- PROBLEM DESCRIPTION: Copy the data below with every "Home" changed to "Homepage" and nothing else altered.

>>>

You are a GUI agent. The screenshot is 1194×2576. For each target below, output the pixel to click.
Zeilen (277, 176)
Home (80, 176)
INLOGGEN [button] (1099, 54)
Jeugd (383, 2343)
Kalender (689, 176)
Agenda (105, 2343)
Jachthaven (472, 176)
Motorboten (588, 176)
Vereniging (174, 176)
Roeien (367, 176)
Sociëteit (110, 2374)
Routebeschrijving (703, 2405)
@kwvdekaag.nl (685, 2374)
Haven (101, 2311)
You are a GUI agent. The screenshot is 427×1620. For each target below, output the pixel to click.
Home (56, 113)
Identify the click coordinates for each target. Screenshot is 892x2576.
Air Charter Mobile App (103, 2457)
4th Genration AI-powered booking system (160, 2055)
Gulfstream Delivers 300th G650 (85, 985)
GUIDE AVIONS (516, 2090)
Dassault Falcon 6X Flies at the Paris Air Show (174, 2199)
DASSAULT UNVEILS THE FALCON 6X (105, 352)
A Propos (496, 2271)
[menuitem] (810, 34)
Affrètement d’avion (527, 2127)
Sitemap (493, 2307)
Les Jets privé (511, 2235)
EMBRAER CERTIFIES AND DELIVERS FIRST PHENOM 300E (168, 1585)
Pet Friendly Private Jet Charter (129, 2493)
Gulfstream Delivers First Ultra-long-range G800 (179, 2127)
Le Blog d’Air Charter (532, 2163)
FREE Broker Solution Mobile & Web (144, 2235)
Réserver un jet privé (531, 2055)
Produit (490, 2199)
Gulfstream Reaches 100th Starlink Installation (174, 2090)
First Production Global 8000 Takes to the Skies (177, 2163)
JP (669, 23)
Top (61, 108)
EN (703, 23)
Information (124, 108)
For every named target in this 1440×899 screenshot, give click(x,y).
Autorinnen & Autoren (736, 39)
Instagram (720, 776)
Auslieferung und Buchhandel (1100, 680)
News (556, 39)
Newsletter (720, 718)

<<<

- RESPONSE:
You are a GUI agent. The screenshot is 1194×2576. For each target below, output the pixel to click.
Zeilen (277, 176)
Homepage (80, 176)
INLOGGEN [button] (1099, 54)
Jeugd (383, 2343)
Kalender (689, 176)
Agenda (105, 2343)
Jachthaven (472, 176)
Motorboten (588, 176)
Vereniging (174, 176)
Roeien (367, 176)
Sociëteit (110, 2374)
Routebeschrijving (703, 2405)
@kwvdekaag.nl (685, 2374)
Haven (101, 2311)
You are a GUI agent. The screenshot is 427×1620. For each target below, output the pixel to click.
Homepage (56, 113)
Identify the click coordinates for each target. Screenshot is 892x2576.
Air Charter Mobile App (103, 2457)
4th Genration AI-powered booking system (160, 2055)
Gulfstream Delivers 300th G650 (85, 985)
GUIDE AVIONS (516, 2090)
Dassault Falcon 6X Flies at the Paris Air Show (174, 2199)
DASSAULT UNVEILS THE FALCON 6X (105, 352)
A Propos (496, 2271)
[menuitem] (810, 34)
Affrètement d’avion (527, 2127)
Sitemap (493, 2307)
Les Jets privé (511, 2235)
EMBRAER CERTIFIES AND DELIVERS FIRST PHENOM 300E (168, 1585)
Pet Friendly Private Jet Charter (129, 2493)
Gulfstream Delivers First Ultra-long-range G800 (179, 2127)
Le Blog d’Air Charter (532, 2163)
FREE Broker Solution Mobile & Web (144, 2235)
Réserver un jet privé (531, 2055)
Produit (490, 2199)
Gulfstream Reaches 100th Starlink Installation (174, 2090)
First Production Global 8000 Takes to the Skies (177, 2163)
JP (669, 23)
Top (61, 108)
EN (703, 23)
Information (124, 108)
For every named target in this 1440×899 screenshot, give click(x,y).
Autorinnen & Autoren (736, 39)
Instagram (720, 776)
Auslieferung und Buchhandel (1100, 680)
News (556, 39)
Newsletter (720, 718)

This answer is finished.